▸ **WHAT TO WORK ON**
1. From the Naples veterans article, transcribe the passage between "Zartman’s face after" and "of American History.", inclusive.
2. List every war the Naples veterans article names.
3. According to the Naples veterans article, why did Robin Olds break the eraser off the pencil in Wayne Smith's flight jacket?

▸ **TEXT FOR ANALYSIS**
Segment Open
After the Civil War, Naples offered those searching for a new life a place where freedom could be tasted. While Walter Haldeman, Louisville Courier publisher, is credited as the founder of Naples, much credit is given to Ed Crayton because of the structure and plans laid for much of the charm we find in Old Naples today.
As WWI was winding down, Ed Crayton built a nine-hole course in 1919 at the southeast corner of Fifth Avenue South and Third Street South, where alligators often mistook golf balls for their eggs and fairways served as a landing strip for planes. Crayton was the kind of man, who ensured that those who returned home from the ‘war that was to end all wars’, had a job and place to live.
WWII, which aided our area’s economic development, was followed by the Korean War, called “the Forgotten War”; but the sacrifices of the boys of 1950, who saved millions of lives and thwarted North Korea’s evil efforts should not be forgotten – nor should Vietnam.
Richard Nixon said that the Vietnam War is perhaps the most misunderstood, misreported and misremembered war in American history. Unlike WWII, which had a mission to win the war in order to preserve our founding principle of 1776, Vietnam’s mission was to not win the war, as explained by former USAF fighter pilot and Vietnam POW , Wayne Smith. “After my commanding officer, Robin Olds, broke the news of this fact, he removed the pencil in my flight jacket and broke off the eraser saying that we don’t make mistakes here, son. That can get you killed.”
On Smith’s 90th combat mission, then age 24, he zigged when he should have zagged, which landed him at the Hanoi Hilton and eight different North Vietnam camps for five years and two months. Here he, like the so many others, came to understand the meaning of the words etched on a Hanoi cell wall, ‘Freedom has a taste to those who fight and almost die that the protected shall never know.’
I recently had the pleasure of working with ARTIS-Naples to arrange complimentary tickets for WWII veterans. After the program, the actors mingled with the veterans before WWII POW s William Zartman and Don Tallon huddled with Smith. In that short time, Zartman, experienced a kind of freedom – freedom from searching for a kindred spirit from his Nazi work camps. He found one that evening in the grand entry of the Philharmonic. Tickets to Radio Days – $75.
Zartman’s face after meeting Tallon – priceless. On March 14th and 15th, in a tribute to Vietnam Veterans and on the 41st Anniversary of POW ’s releases, you can meet these WWII Heroes along with renowned Vietnam Prisoner of War archivist, Lee Huminston, who will give a reading from his soon to be published book of poems written in the cells of Hanoi, North Vietnam and in Peking, China, titled Voices from the Dark. He is responsible for major POW displays at the Richard M. Nixon Library, The USAF Academy, and the Smithsonian Museum of American History.
On March 14th, Huminston and Smith will be at the Collier County Vet Center located on 2705 Horseshoe Dr. South, #204 from 4 p.m. – 5:30 p.m. On March 15th, Huminston and WWII Veterans, Jimmy Helms, Don Tallon and William Zartman will be at Homer Helter’s Military and Antique Mall on 5510 Shirley Street from 11 a.m. -2 p.m.
Here you can forge new friendship, hear great music, taste great BBQ and meet those for whom freedom has a taste we will never know.
Segment Closed
▸ **LISTED RECORDS**
Segment Open
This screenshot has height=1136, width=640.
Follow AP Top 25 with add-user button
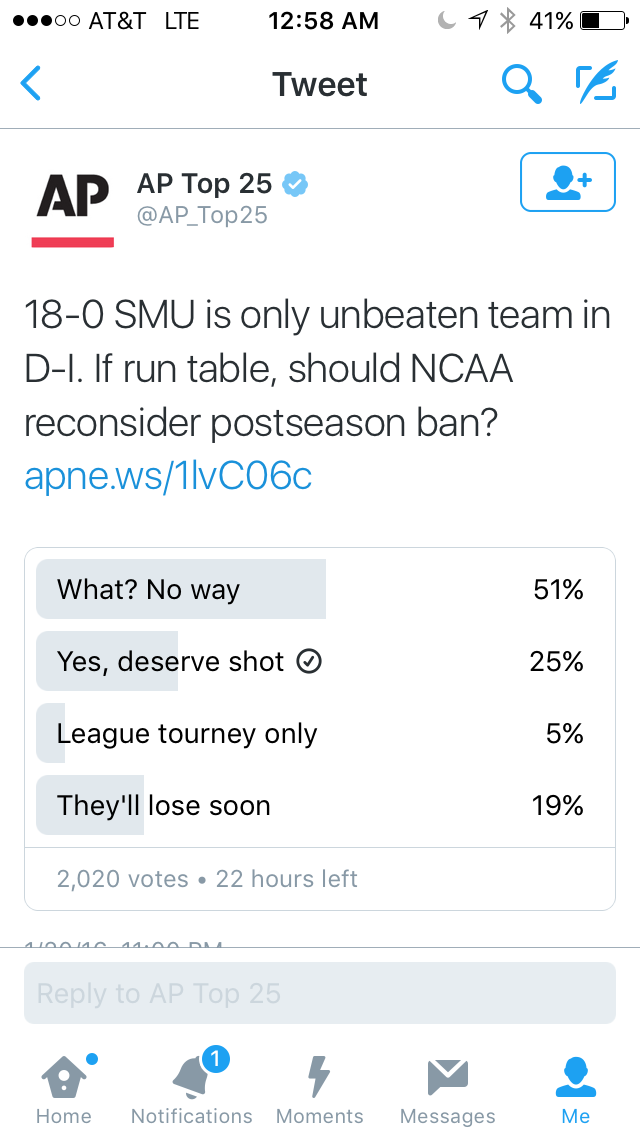[x=568, y=182]
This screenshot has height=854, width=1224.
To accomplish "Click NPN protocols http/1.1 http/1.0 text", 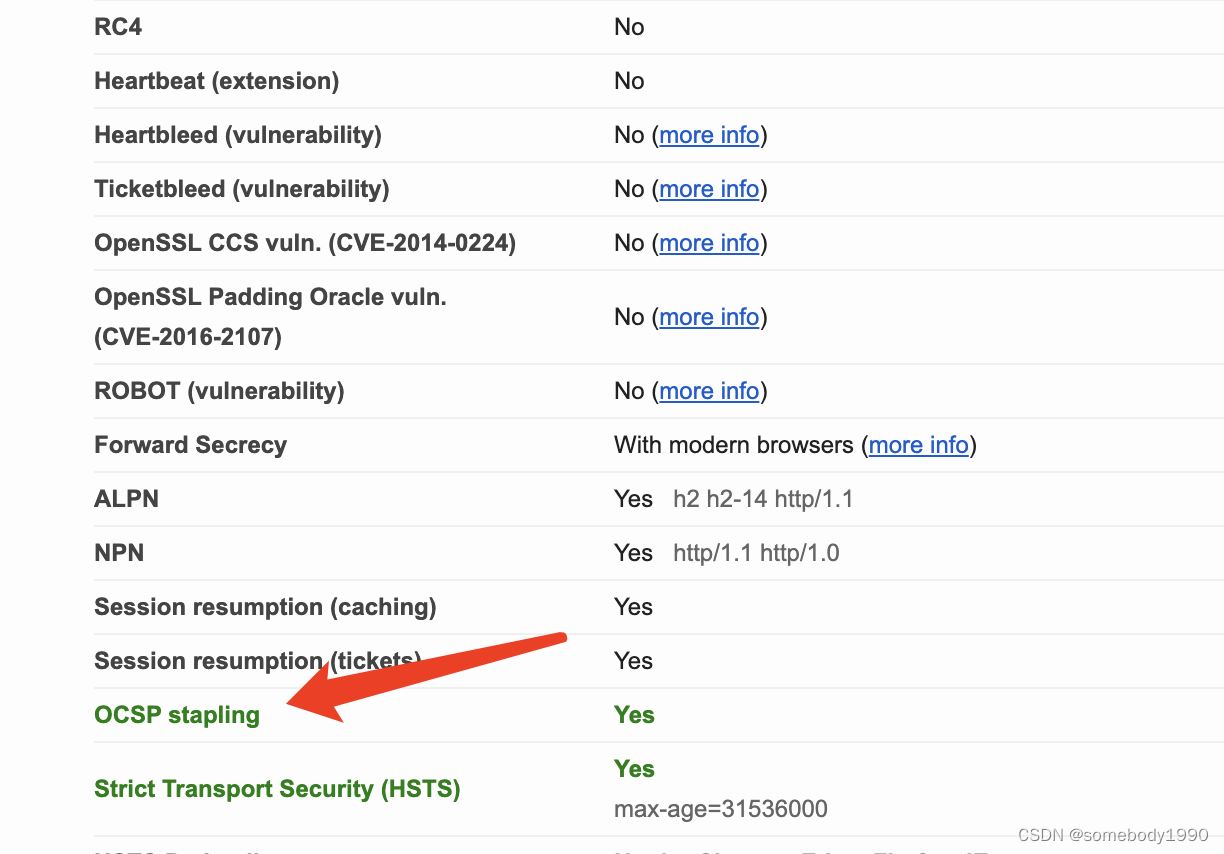I will click(x=756, y=553).
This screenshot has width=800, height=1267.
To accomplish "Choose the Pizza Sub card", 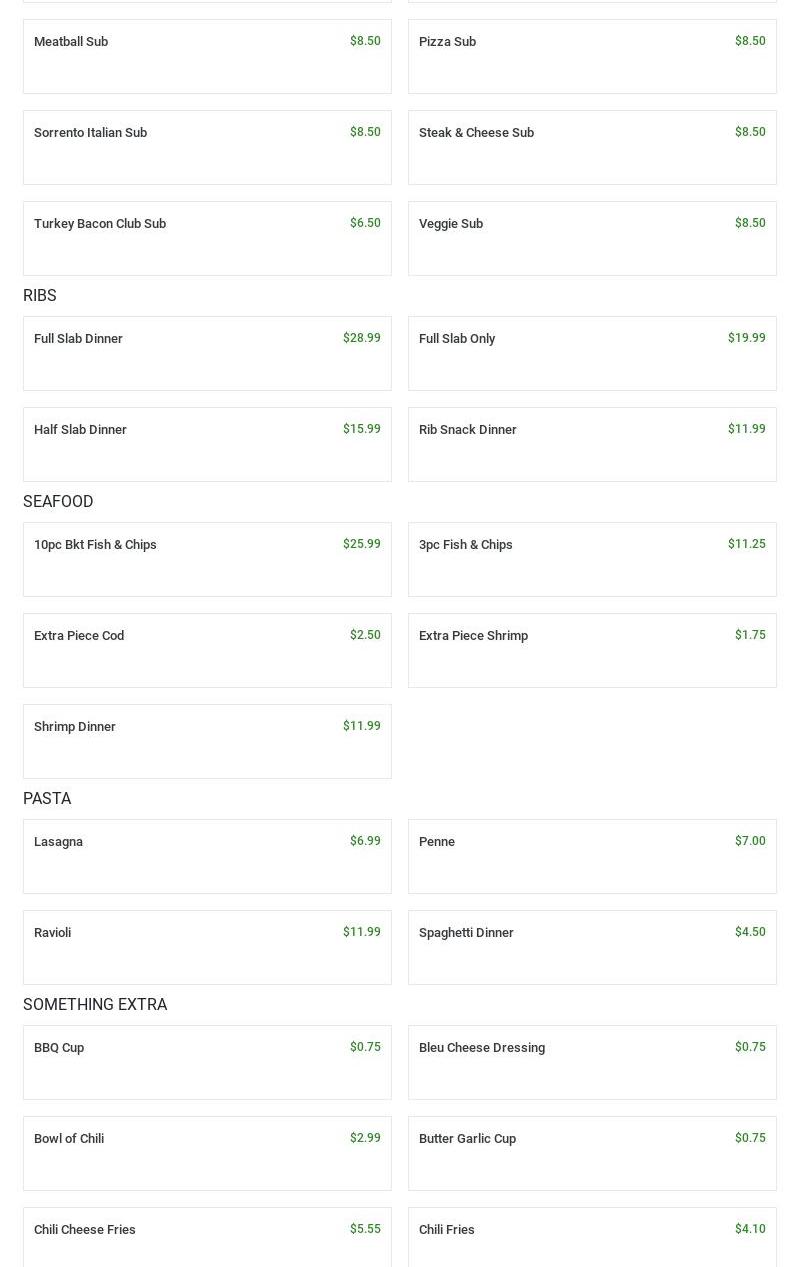I will pyautogui.click(x=592, y=56).
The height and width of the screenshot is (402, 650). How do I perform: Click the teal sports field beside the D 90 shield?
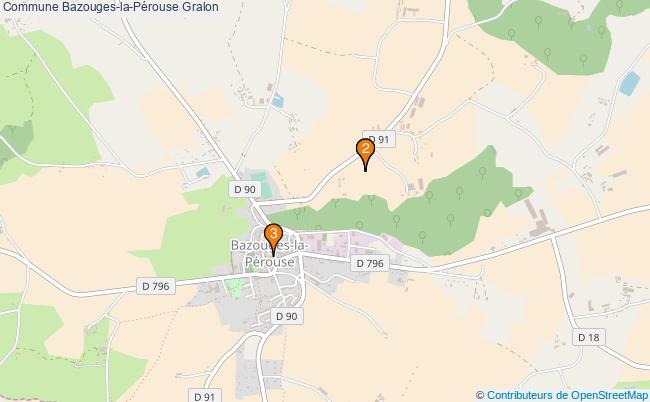click(262, 185)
Segment Closed
▸ **TASK-BY-TASK OUTPUTS**
1.
Zartman’s face after meeting Tallon – priceless. On March 14th and 15th, in a tribute to Vietnam Veterans and on the 41st Anniversary of POW ’s releases, you can meet these WWII Heroes along with renowned Vietnam Prisoner of War archivist, Lee Huminston, who will give a reading from his soon to be published book of poems written in the cells of Hanoi, North Vietnam and in Peking, China, titled Voices from the Dark. He is responsible for major POW displays at the Richard M. Nixon Library, The USAF Academy, and the Smithsonian Museum of American History.

2. Civil War, WWI, WWII, Korean War, Vietnam War

3. He did it to show that "we don't make mistakes here, son," because a mistake "can get you killed."